UNITED STATES
SECURITIES AND EXCHANGE COMMISSION
WASHINGTON, D.C. 20549
FORM 8-K
CURRENT REPORT
Pursuant to Section 13 or 15(d) of the
Securities Exchange Act of 1934
Date of report (Date of earliest event reported):September 10, 2003
COBRA ELECTRONICS CORPORATION
(Exact Name of Registrant as Specified in Its Charter)
Delaware | | 0-511 | | 36-2479991 |
(State or Other Jurisdiction of Incorporation) | | (Commission File Number) | | (IRS Employer Identification No.) |
6500 West Cortland Street, Chicago, Illinois | | 60707 |
(Address of Principal Executive Offices) | | (Zip Code) |
Registrant’s telephone number, including area code:(773) 889-8870
N/A
(Former Name or Former Address, if Changed Since Last Report)
Item 4.Changes in Registrant’s Certifying Accountant.
On September 10, 2003, Cobra Electronics Corporation (the “Company”) dismissed Deloitte & Touche LLP (“Deloitte”) as the Company’s principal independent accountants and engaged Grant Thornton LLP (“Grant Thornton”) to serve as the Company’s principal independent accountants. The engagement of Grant Thornton was approved by the Company’s Audit Committee and ratified by the Company’s Board of Directors.
Deloitte’s reports on the consolidated financial statements of the Company and its subsidiaries for the two most recent fiscal years ended December 31, 2002 did not contain any adverse opinion or disclaimer of opinion, nor were they qualified or modified as to uncertainty, audit scope, or accounting principles.
During the Company’s two most recent fiscal years ended December 31, 2002 and the subsequent interim period through September 10, 2003, there were no disagreements between the Company and Deloitte on any matter of accounting principles or practices, financial statement disclosure, or auditing scope or procedure, which disagreements, if not resolved to Deloitte’s satisfaction, would have caused Deloitte to make reference to the subject matter of the disagreement in connection with its reports.
None of the reportable events described under Item 304(a)(1)(v) of Regulation S-K occurred within the two most recent fiscal years of the Company ended December 31, 2002 or within the subsequent interim period through September 10, 2003.
The Company has provided Deloitte with a copy of the foregoing disclosures. Attached as Exhibit 16.1 is a copy of Deloitte’s letter, dated September 10, 2003, stating its agreement with such statements.
During the Company’s two most recent fiscal years ended December 31, 2002 and the subsequent interim period through September 10, 2003, the Company did not consult Grant Thornton with respect to the application of accounting principles to a specified transaction, either completed or proposed, or the type of audit opinion that might be rendered on the Company’s consolidated financial statements, or any other matter that was either the subject of a disagreement or a reportable event as set forth in Items 304(a)(2)(i) and (ii) of Regulation S-K.
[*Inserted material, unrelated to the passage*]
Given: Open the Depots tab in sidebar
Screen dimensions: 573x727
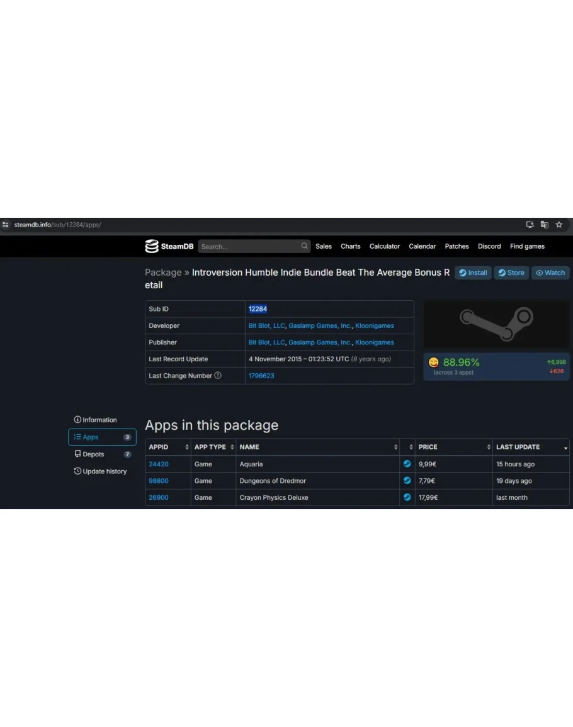Looking at the screenshot, I should coord(93,454).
Item 7.Financial Statements,Pro Forma Financial Information and Exhibits.
| 16.1 | | Letter from Deloitte & Touche LLP to the Securities and Exchange Commission dated September 10, 2003. |
SIGNATURES
Pursuant to the requirements of the Securities Exchange Act of 1934, the registrant has duly caused this report to be signed on its behalf by the undersigned hereunto duly authorized.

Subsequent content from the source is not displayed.